Work to be completed ::
Set down, exactly and only, everything from the line containing "This screenshot has" down to the line containing "Toggle the favorite star for Frontier" in the data below; the pictures are not part of the copy.

Dataset content ::
* * * * * * *
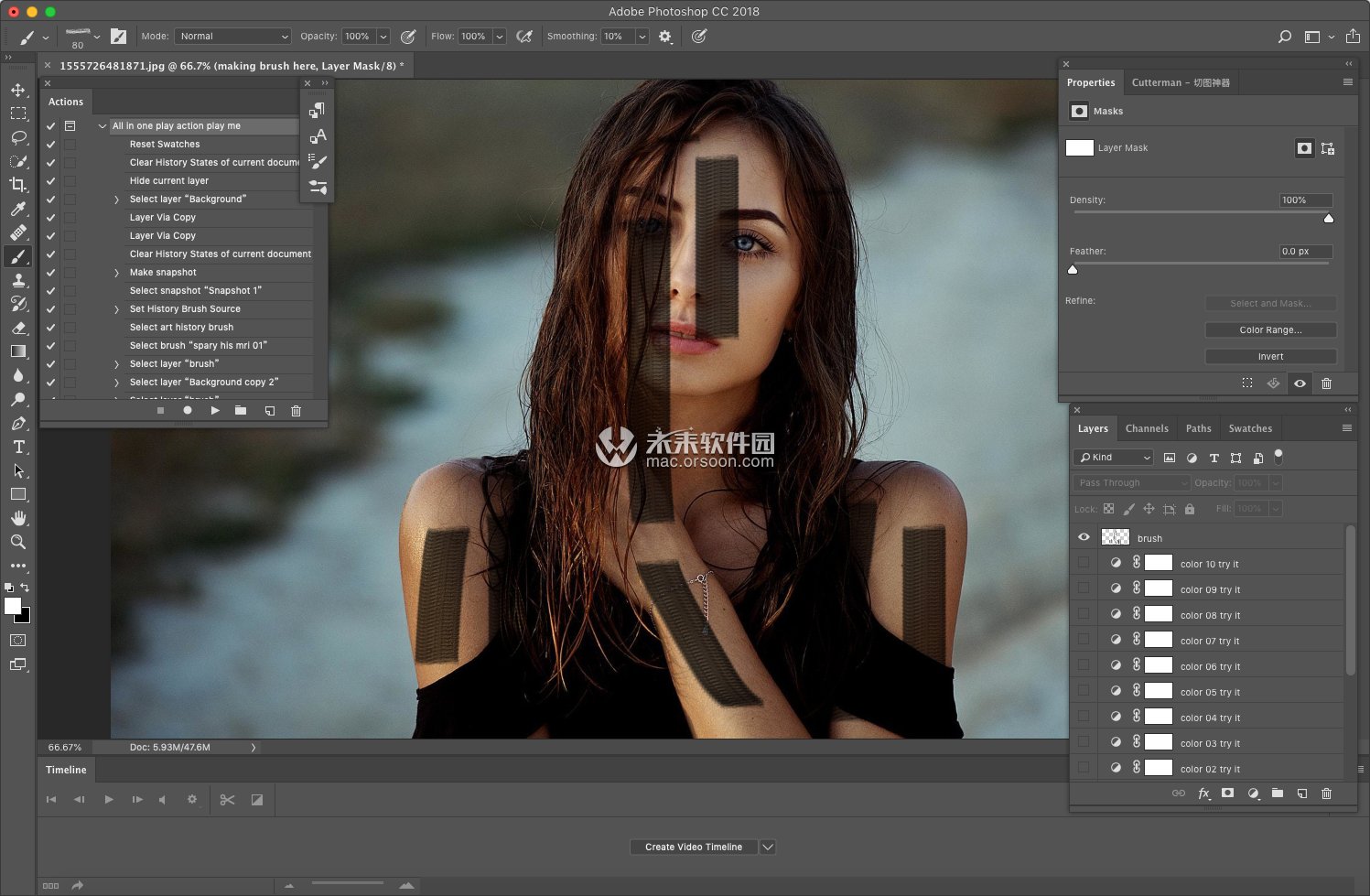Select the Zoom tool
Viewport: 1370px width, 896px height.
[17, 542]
* * * * * * *
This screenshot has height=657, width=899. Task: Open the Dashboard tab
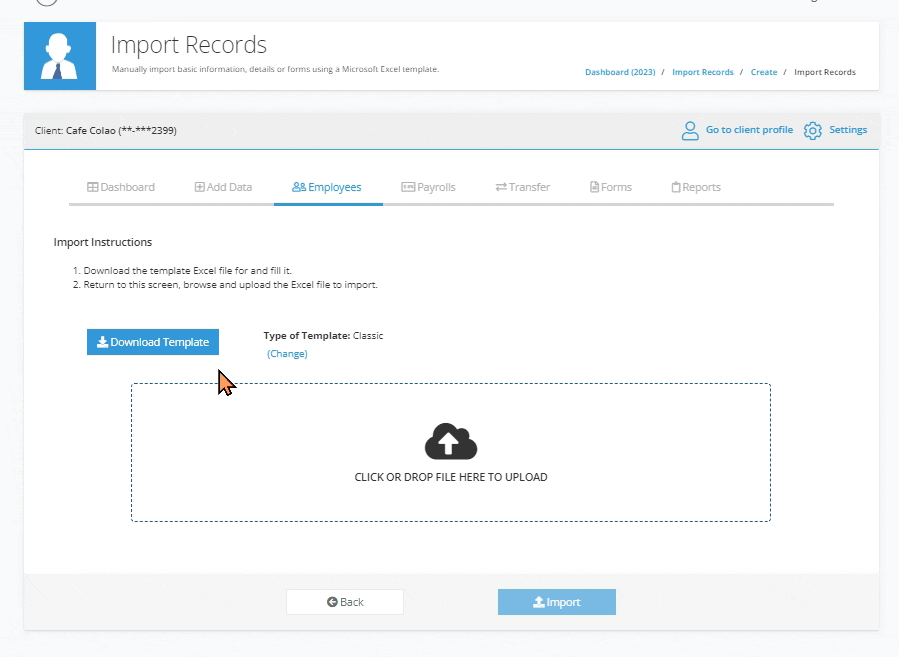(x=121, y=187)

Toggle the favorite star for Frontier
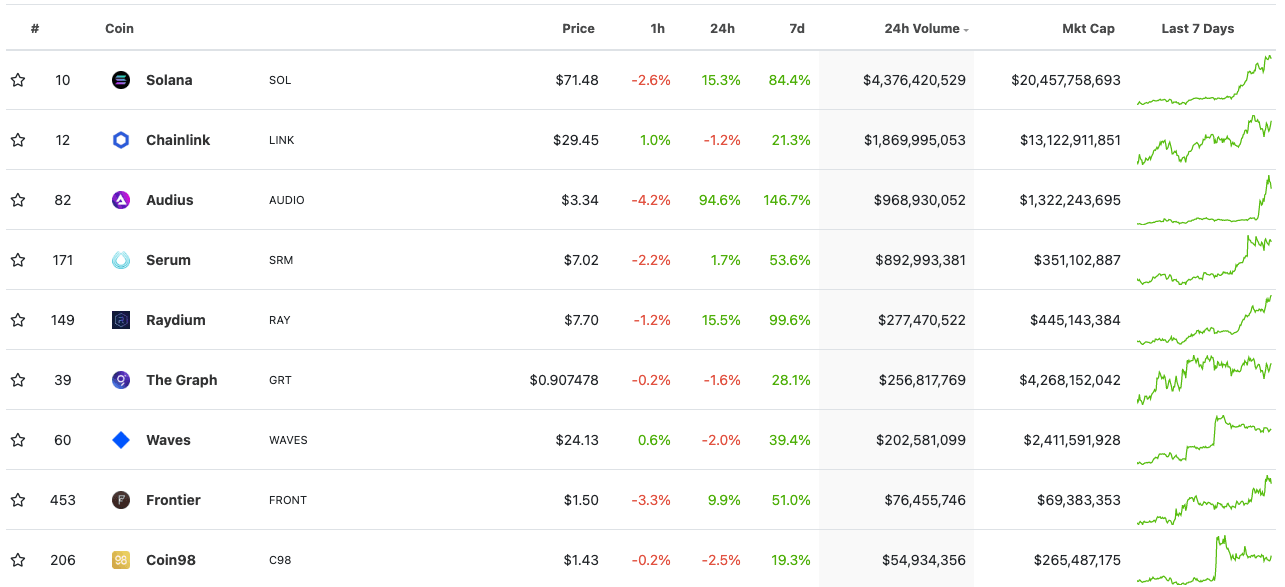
* * * * * * *
Written solution ::
This screenshot has height=657, width=899. Task: Open the Dashboard tab
(x=121, y=187)

Toggle the favorite star for Frontier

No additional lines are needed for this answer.